French President Francois Hollande presented three Americans and a British man who foiled a suspected terror attack on a train with the Legion d’honneur at the Elysee Palace, France’s top honor.
Two other unnamed passengers will receive the honor at a later date.
Americans Spencer Stone, Alek Skarlatos, Anthony Sadler, Briton Chris Norman and two other passengers overpowered a suspected radical Islamist on a high-speed train bound for Paris on August 21.
French authorities are questioning the suspect, Moroccan national Ayoub El-Khazzani, 25.
President Francois Hollande pinned the medals on the chests of the four passengers at the ceremony in Paris on August 24.
Before the awards, the president said: “We are here to honor four men who, thanks to their bravery, managed to save lives. They showed what could be done in terrible circumstances.
Francois Hollande added: “A terrorist decided to commit an attack. He had enough weapons and ammunition to carry out real carnage, and that’s what he would have done if you hadn’t tackled him at a risk to your own lives.
“You gave us a lesson in courage, in will, and thus in hope.”
Belgian PM Charles Michel and the US Ambassador to France, Jane Hartley, attended the ceremony, along with the head of the French rail firm, SNCF.
The Legion d’honneur was founded by Napoleon Bonaparte in 1802. The award is divided into five categories and the passengers are expected to receive the chevalier, the most commonly awarded.

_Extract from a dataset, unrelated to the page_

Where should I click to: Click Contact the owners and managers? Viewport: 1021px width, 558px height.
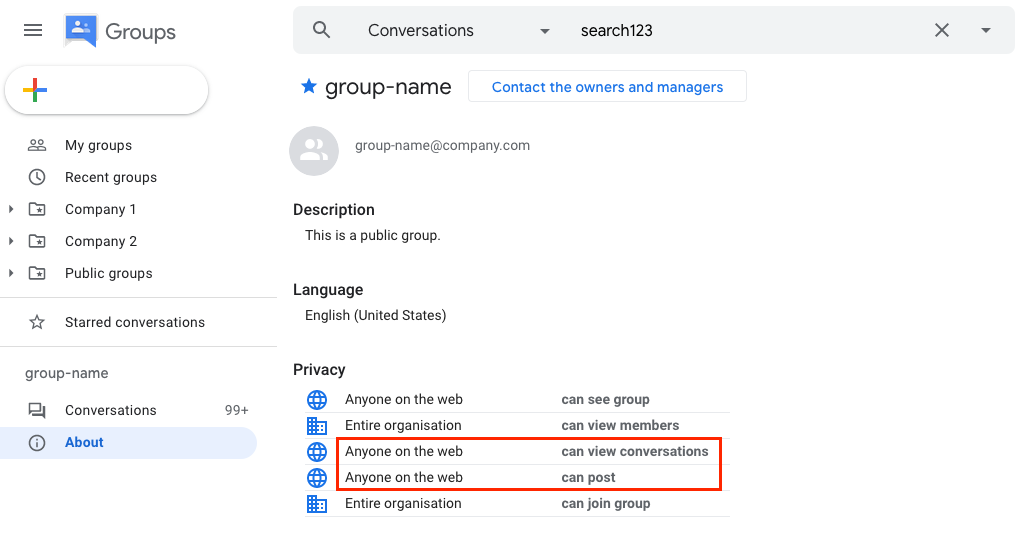click(x=607, y=87)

A French-American passenger who was wounded in the attack, and a French citizen who first encountered the gunman and tried to overpower him, will receive the honor later.
Francois Hollande named the French-American as 51-year-old Mark Moogalian, who is still in hospital. The other man wishes to remain anonymous.
The Americans spoke on August 23 about the incident.
Spencer Stone, an off-duty US airman, said he had just woken from a deep sleep when he saw the gunman and moved to restrain him.
He was the first of the three to reach the gunman. He was cut in the neck and on the eyebrow, and his thumb was almost sliced off.
Spencer Stone also tended to Mark Moogalian, who had been shot in the neck.
Alek Skarlatos, a member of the US National Guard, said his initial reaction was “mostly just gut instinct”, and that military training had only played a role in providing medical help and making sure there were no accomplices.
Anthony Sadler said: “The gunman would have been successful if my friend Spencer had not gotten up. I want that lesson to be learned, in times of terror like that, to please do something. Don’t just stand by and watch.”
British Chris Norman, an IT expert, said he helped the Americans subdue the gunman because he thought he was “probably going to die anyway”.
Under French law, authorities have until Tuesday evening to question the suspect.
Sophie David, a lawyer assigned to the case for Ayoub El-Khazzani, said the Moroccan was “dumbfounded that his act is being linked to terrorism” and that he had said he found the weapons in a Belgian park and wanted to rob passengers.
Ayoub El-Khazzani’s father, Mohamed el-Khazzani, told the Daily Telegraph in Algeciras, Spain, that his son was a “good boy” interested in “football and fishing”.
The suspect was flagged up to French authorities by Spanish counterparts in February 2014.
He is reported to have lived in France, Spain, and Belgium and to have travelled to Syria.
Security aboard the high-speed Thalys service on which the incident took place is being stepped up. The trains link major cities in the Netherlands and Belgium to Paris.
Patrols and security checks will also be boosted at international train stations.